Gołogóra, West Pomeranian Voivodeship

Gołogóra ( German Breiteberg, Schlawe / Pomerania ) is a village in the Polish West Pomeranian Voivodeship. It belongs to the urban and rural community Polanów ( Pollnow ) in the district of Koszalin ( Koszalin ).

Geographical location

Gołogóra located 16 kilometers south of Polanów and 14 kilometers north of Bobolice ( Bublitz ) and is accessible via a spur road near Drzewiany ( Drawehn ) of the voivodeship DW 205 branches off to the east. Between 1920 and 1945 the town was the terminus of the narrow gauge railway Schlawe - Pollnow - Sydow Schlawer the paths that connected by tunnel support the site to its rail network.

Neighboring towns of Gołogóra are: Drzewiany ( Drawehn ) to the west, Żydowo ( Sydow ) in the north, Bobięcino ( Papenzin ) in the east and Sępólno Wielkie ( United Karzenburg ) in the south. The eastern boundary of the municipality is now the city's dividing line between the two provinces West Pomerania and Pomerania.

History

By 1945 Breiteberg was (also Brede mountain ) the southernmost and highest (200 meters) village of the district Schlawe in Pomerania and came to the county borders of the counties of Pomerania and Rummelsburg. The towns of Arnsberg (now Polish: Gosław ) Johannishof (popularly owls Kathen, today Dalimierz ) and Small cottage ( Zarczyce ) belonged to the community, which - as demonstrated by prehistoric finds - was on very old building ground. The place was one of the villages that the Swenzone Peter Pollnow of the Cistercian monastery had given Pelplin in West Prussia on 30 April 1321. This occurred this donation to the monastery from Buckow at Rügenwalde.
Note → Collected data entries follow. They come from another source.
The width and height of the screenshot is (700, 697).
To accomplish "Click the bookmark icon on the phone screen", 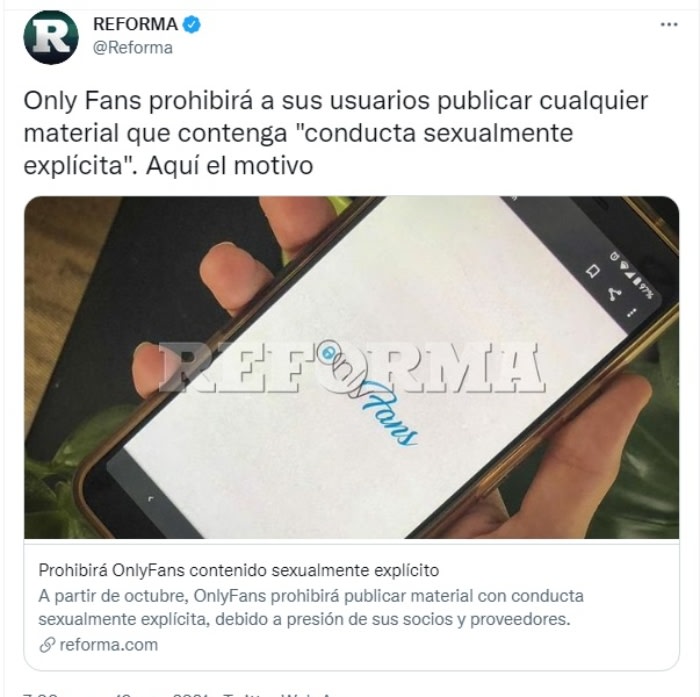I will coord(593,271).
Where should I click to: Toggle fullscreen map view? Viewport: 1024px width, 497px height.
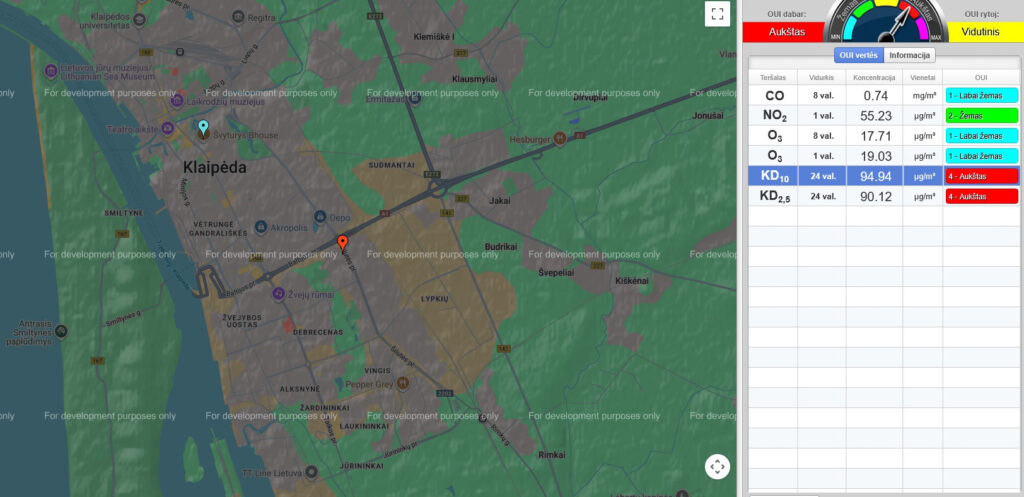(717, 13)
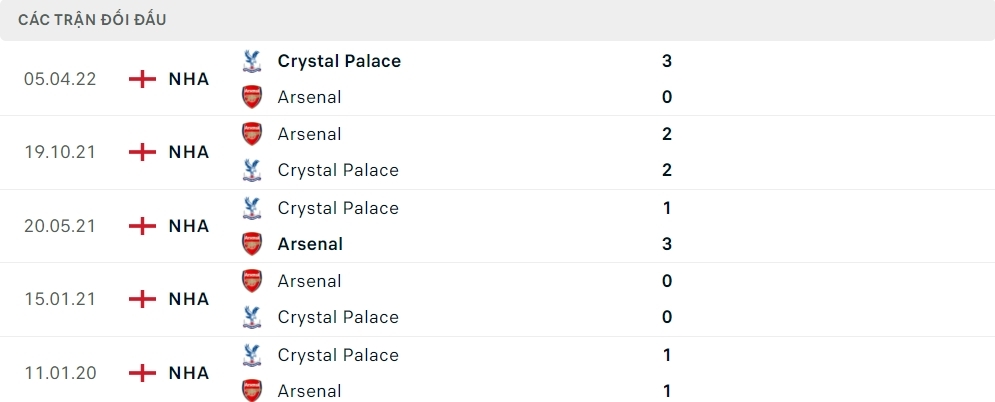Click Crystal Palace score 3 in 05.04.22 match
Screen dimensions: 995x402
coord(667,61)
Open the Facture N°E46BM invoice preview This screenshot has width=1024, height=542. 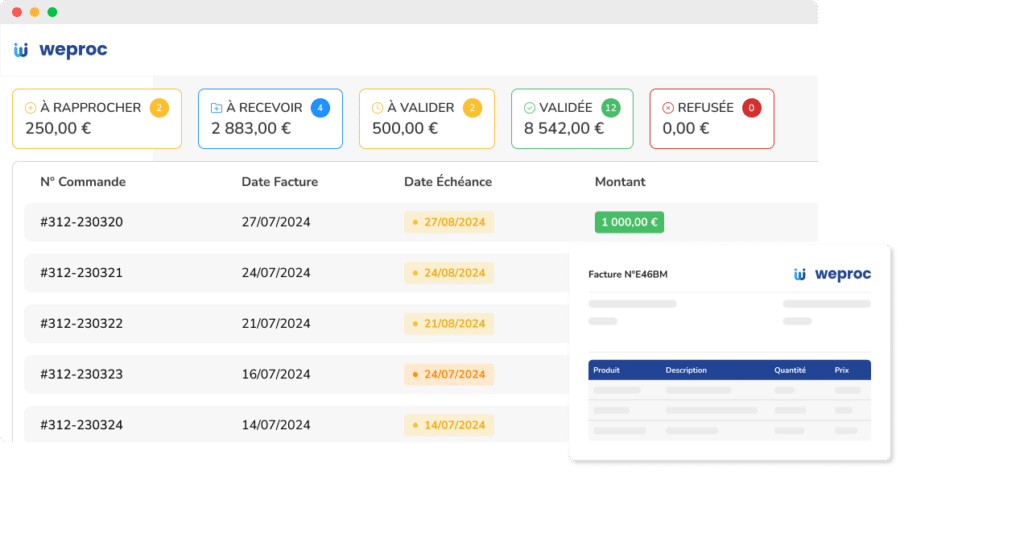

After the Reformation Breiteberg was a fief of the family of Woedtke. In 1852 the estate was sold to George A State, only the Good B remained with the family of Woedtke. While the estate was settled around 1904 A, the estate was sold to George B 1919 Young and 1930 partially settled. A major fire had a devastating effect, only a Resthof goes into the possession of a family Ott.

1818 lived in Breiteberg 177 inhabitants, whose number rose to 244 in 1905 and finally in 1939 was 333. In Breiteberg was before 1945 a two-class primary school teacher with two apartments.

By 1945 Breiteberg was assigned to the office district and the civil registry district Sydow, at the same time the district court area Pollnow. The village was i Pom district Schlawe. in the district of the Prussian province of Pomerania Pomerania.

On February 28, the occupied Soviet armored troops during their advance from Karzenburg about Drawehn by Sydow the place. Already in the summer of 1945, Poland took over the farms, and the German population was expelled. Width mountain was named Gołogóra and was integrated into the Province Koszalin. Nowadays it hosts 120 people and the village since the last administrative reform part of the powiat Koszaliński in the West Pomeranian Voivodeship.

Church

Breiteberg had no church of its own until 1945. The village with a predominantly Protestant population was (1940 with filial community Gutzmin total of 2135 members of the congregation ) assigned to the parish Sydow in the same parish church in the Church of the Old Prussian circle Bublitz Union. Last German clergyman was Rev. Peter Bultmann.

Today, the predominantly Catholic population of the parish Gołogóra Żydowo that counts a total of 2295 members of the congregation with the Branch communities Chocimino and Drzewiany heard. It belongs to the deanery in the Diocese of Koszalin - Kolobrzeg Polanów of the Catholic Church in Poland. In Gołogóra today there is a chapel dedicated to the Divine Mercy ( Mercy Bożego ).

The Protestant inhabitants of Gołogóra be supervised by parish in the Diocese of Koszalin - Pomerania Greater Poland the Evangelical-Augsburg Church in Poland.